# Cameras at Greenwich



## LittleEcho (29 July 2012)

Hi everyone, after lurking for ages, I've finally joined. Anyway, I finally managed to get a ticket for the showjumping and I was wondering from anyone that brought a camera so far how strict they are.

I don't have a small camera and the only seat I could get was in section D, so i'll be pretty far up. I do have a professional camera, Canon 5D II and the my zoom lens is white and big. I have no intention of taking photos for commercial use and only want some for me personal memories. However, my camera does look like a professional's and I am concerned about bringing it as I don't want it taken away!

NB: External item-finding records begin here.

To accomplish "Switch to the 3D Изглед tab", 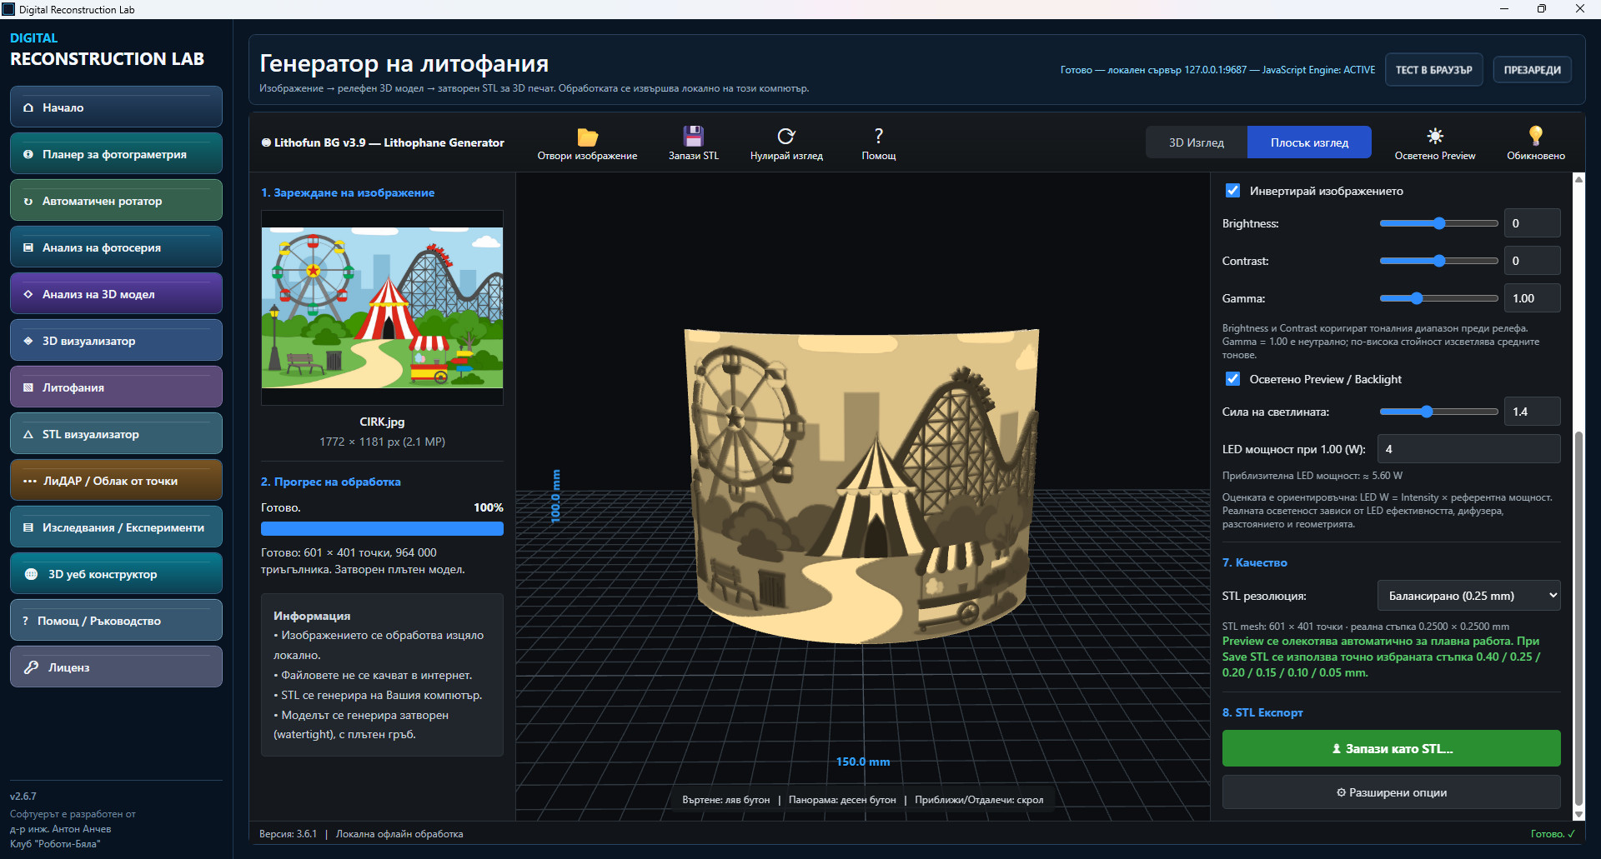I will (1196, 142).
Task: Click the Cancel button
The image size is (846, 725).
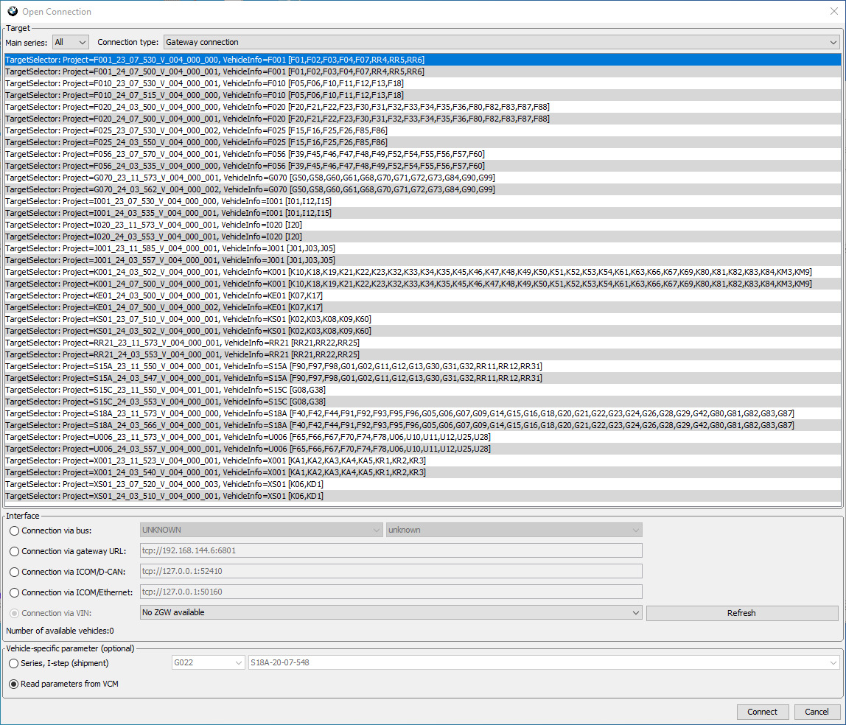Action: (x=817, y=712)
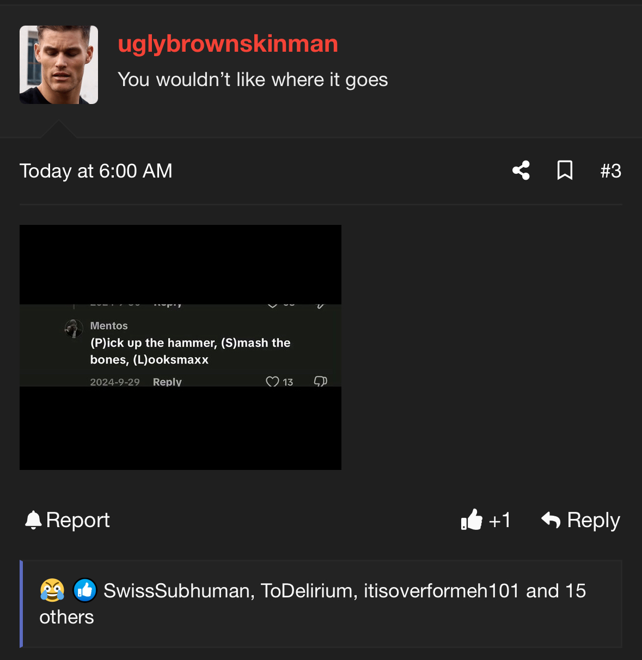Screen dimensions: 642x660
Task: Open the share icon for post #3
Action: click(x=521, y=170)

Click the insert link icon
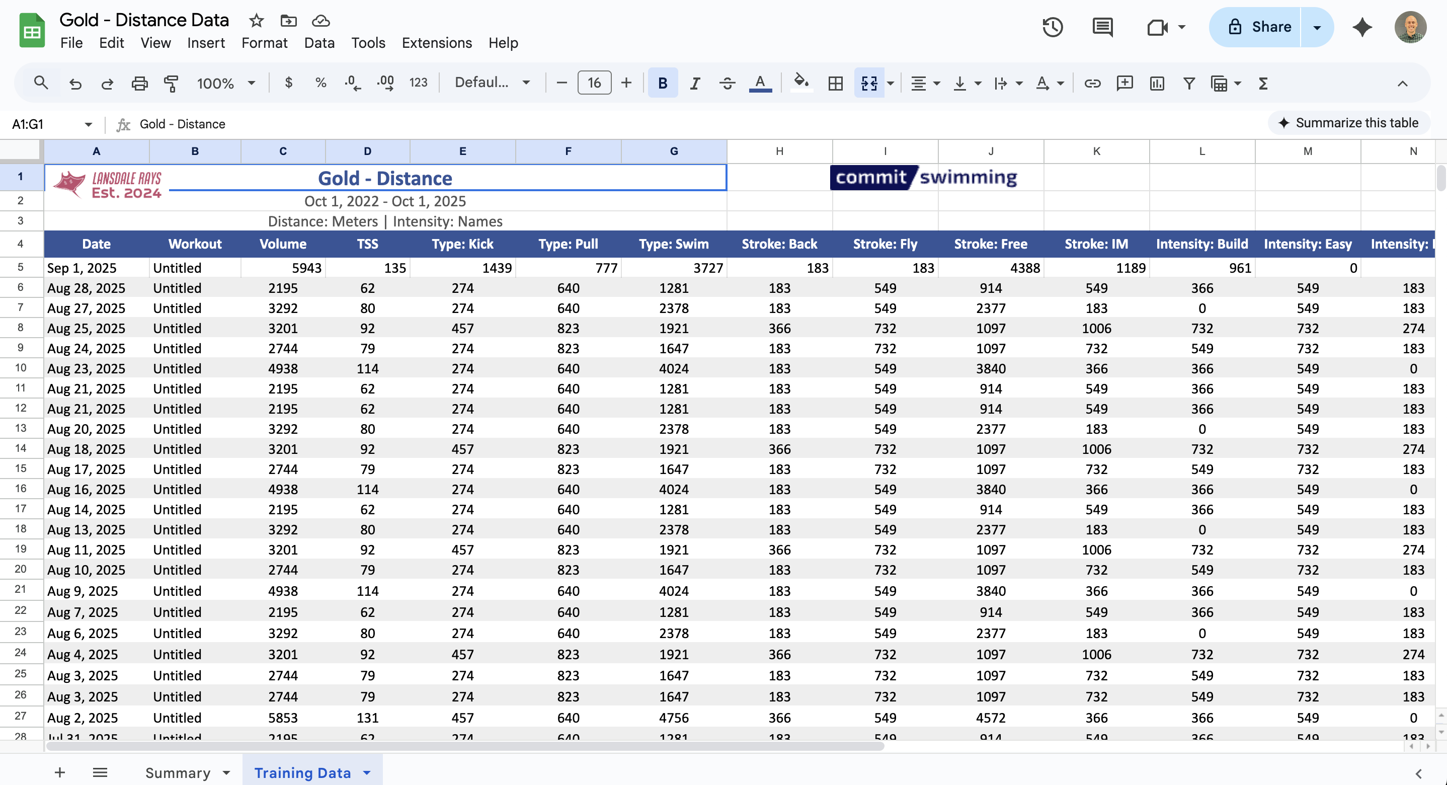(1092, 83)
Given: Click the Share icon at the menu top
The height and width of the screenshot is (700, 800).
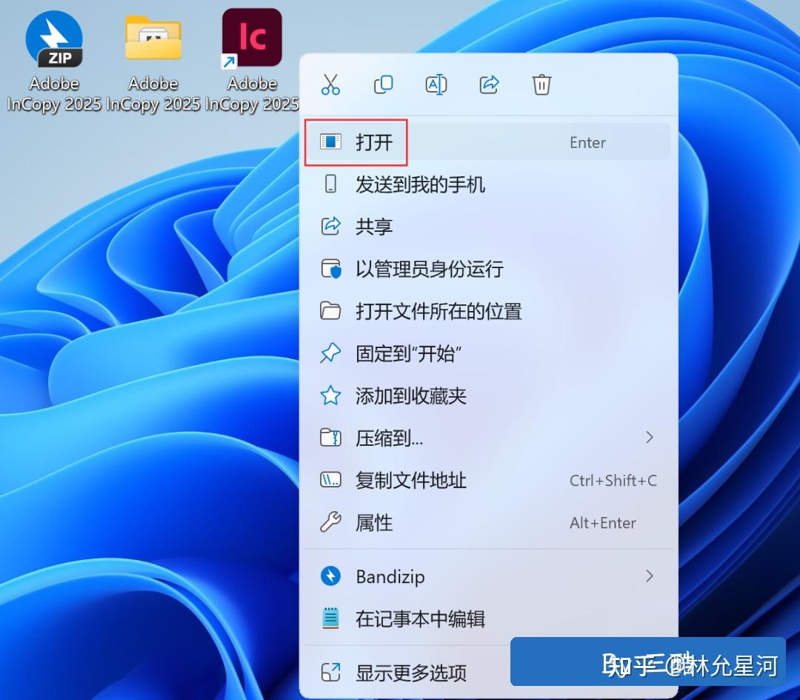Looking at the screenshot, I should (x=488, y=84).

Has anyone brought a big DSLR camera and lens in? In particular a white L lens?

Thanks


----------



## DuckToller (29 July 2012)

Am going tomorrow so will let you know then if no-one does before!  Apparently it needs to measure 300mm or less - could you pack the lens separately?! That's from front to back - mine fully extended is only 200mm so I will be fine I hope.


----------



## LittleEcho (29 July 2012)

Thanks. Let me know how you get on. I'm still trying to get a ticket for tomorrow. Hoping one pops up 
Not attaching the lens is a good idea.


----------



## LizzieJ (29 July 2012)

They didn't even check mine but the guideline is 30cm. You will still have a good view, I was in row 32 today and wasn't zoomed right in


----------



## teapot (29 July 2012)

LizzieJ said:



			They didn't even check mine but the guideline is 30cm. You will still have a good view, I was in row 32 today and wasn't zoomed right in 

Click to expand...

That's very good to know


----------



## LizzieJ (29 July 2012)

The people on security were v fair, if you don't have anything bottle like or dodgy in bag they won't search it after xray


----------